**EXERCISE AIM:** All records are to be retyped faithfully and completely.

DATA FOR THIS EXERCISE section start

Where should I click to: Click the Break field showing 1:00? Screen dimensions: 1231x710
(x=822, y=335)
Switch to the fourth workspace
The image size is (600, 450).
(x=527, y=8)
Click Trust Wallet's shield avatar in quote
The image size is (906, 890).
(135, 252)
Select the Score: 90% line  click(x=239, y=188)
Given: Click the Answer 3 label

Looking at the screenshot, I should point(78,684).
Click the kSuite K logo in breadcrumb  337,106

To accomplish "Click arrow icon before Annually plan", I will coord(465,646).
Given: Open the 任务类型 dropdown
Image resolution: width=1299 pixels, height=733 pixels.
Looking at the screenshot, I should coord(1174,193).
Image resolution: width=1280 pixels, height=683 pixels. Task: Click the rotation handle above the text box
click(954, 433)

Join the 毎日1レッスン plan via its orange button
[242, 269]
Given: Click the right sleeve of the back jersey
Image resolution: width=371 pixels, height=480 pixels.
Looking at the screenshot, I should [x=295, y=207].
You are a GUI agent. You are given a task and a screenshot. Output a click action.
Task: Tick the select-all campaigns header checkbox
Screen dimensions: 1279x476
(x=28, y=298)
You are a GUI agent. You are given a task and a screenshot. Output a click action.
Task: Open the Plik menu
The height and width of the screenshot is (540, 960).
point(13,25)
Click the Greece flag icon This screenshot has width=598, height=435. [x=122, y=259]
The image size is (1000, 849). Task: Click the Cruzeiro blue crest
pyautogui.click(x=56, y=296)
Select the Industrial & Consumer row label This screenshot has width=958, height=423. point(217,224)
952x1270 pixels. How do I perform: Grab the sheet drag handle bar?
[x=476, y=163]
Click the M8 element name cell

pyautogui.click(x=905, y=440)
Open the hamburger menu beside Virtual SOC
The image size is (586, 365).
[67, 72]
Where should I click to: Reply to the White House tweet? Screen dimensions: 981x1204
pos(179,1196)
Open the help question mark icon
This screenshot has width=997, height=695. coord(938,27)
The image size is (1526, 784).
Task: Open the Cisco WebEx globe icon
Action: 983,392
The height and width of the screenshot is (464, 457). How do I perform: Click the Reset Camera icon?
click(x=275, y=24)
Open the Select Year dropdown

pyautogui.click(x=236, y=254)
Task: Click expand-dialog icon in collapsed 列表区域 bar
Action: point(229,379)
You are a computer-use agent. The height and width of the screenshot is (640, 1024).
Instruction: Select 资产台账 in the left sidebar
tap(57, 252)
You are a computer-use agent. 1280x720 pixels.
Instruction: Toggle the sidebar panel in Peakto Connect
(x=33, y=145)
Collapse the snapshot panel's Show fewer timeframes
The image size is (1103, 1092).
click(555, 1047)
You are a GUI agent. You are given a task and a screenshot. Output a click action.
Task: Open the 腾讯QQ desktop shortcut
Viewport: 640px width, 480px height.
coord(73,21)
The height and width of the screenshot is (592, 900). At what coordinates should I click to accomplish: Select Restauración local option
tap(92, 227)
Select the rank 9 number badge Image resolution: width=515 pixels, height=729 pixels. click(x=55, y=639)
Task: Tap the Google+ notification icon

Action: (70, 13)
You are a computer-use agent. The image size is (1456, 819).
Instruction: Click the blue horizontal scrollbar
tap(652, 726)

DATA FOR THIS EXERCISE section end

**WRITTEN SOLUTION:**
Where should I click to: Click the Break field showing 1:00? Screen dimensions: 1231x710
(x=822, y=335)
Switch to the fourth workspace
The image size is (600, 450).
(x=527, y=8)
Click Trust Wallet's shield avatar in quote
The image size is (906, 890).
(135, 252)
Select the Score: 90% line  click(x=239, y=188)
Given: Click the Answer 3 label

Looking at the screenshot, I should point(78,684).
Click the kSuite K logo in breadcrumb  337,106

To accomplish "Click arrow icon before Annually plan", I will coord(465,646).
Given: Open the 任务类型 dropdown
Image resolution: width=1299 pixels, height=733 pixels.
Looking at the screenshot, I should coord(1174,193).
Image resolution: width=1280 pixels, height=683 pixels. Task: Click the rotation handle above the text box
click(954, 433)

Join the 毎日1レッスン plan via its orange button
[242, 269]
Given: Click the right sleeve of the back jersey
Image resolution: width=371 pixels, height=480 pixels.
Looking at the screenshot, I should [x=295, y=207].
You are a GUI agent. You are given a task and a screenshot. Output a click action.
Task: Tick the select-all campaigns header checkbox
Screen dimensions: 1279x476
(x=28, y=298)
You are a GUI agent. You are given a task and a screenshot. Output a click action.
Task: Open the Plik menu
The height and width of the screenshot is (540, 960).
point(13,25)
Click the Greece flag icon This screenshot has width=598, height=435. [x=122, y=259]
The image size is (1000, 849). Task: Click the Cruzeiro blue crest
pyautogui.click(x=56, y=296)
Select the Industrial & Consumer row label This screenshot has width=958, height=423. point(217,224)
952x1270 pixels. How do I perform: Grab the sheet drag handle bar?
[x=476, y=163]
Click the M8 element name cell

pyautogui.click(x=905, y=440)
Open the hamburger menu beside Virtual SOC
The image size is (586, 365).
[67, 72]
Where should I click to: Reply to the White House tweet? Screen dimensions: 981x1204
pos(179,1196)
Open the help question mark icon
This screenshot has width=997, height=695. coord(938,27)
The image size is (1526, 784).
Task: Open the Cisco WebEx globe icon
Action: 983,392
The height and width of the screenshot is (464, 457). How do I perform: Click the Reset Camera icon?
click(x=275, y=24)
Open the Select Year dropdown

pyautogui.click(x=236, y=254)
Task: Click expand-dialog icon in collapsed 列表区域 bar
Action: point(229,379)
You are a computer-use agent. The height and width of the screenshot is (640, 1024).
Instruction: Select 资产台账 in the left sidebar
tap(57, 252)
You are a computer-use agent. 1280x720 pixels.
Instruction: Toggle the sidebar panel in Peakto Connect
(x=33, y=145)
Collapse the snapshot panel's Show fewer timeframes
The image size is (1103, 1092).
click(555, 1047)
You are a GUI agent. You are given a task and a screenshot. Output a click action.
Task: Open the 腾讯QQ desktop shortcut
Viewport: 640px width, 480px height.
coord(73,21)
The height and width of the screenshot is (592, 900). At what coordinates should I click to accomplish: Select Restauración local option
tap(92, 227)
Select the rank 9 number badge Image resolution: width=515 pixels, height=729 pixels. click(x=55, y=639)
Task: Tap the Google+ notification icon

Action: (70, 13)
You are a computer-use agent. The image size is (1456, 819).
Instruction: Click the blue horizontal scrollbar
tap(652, 726)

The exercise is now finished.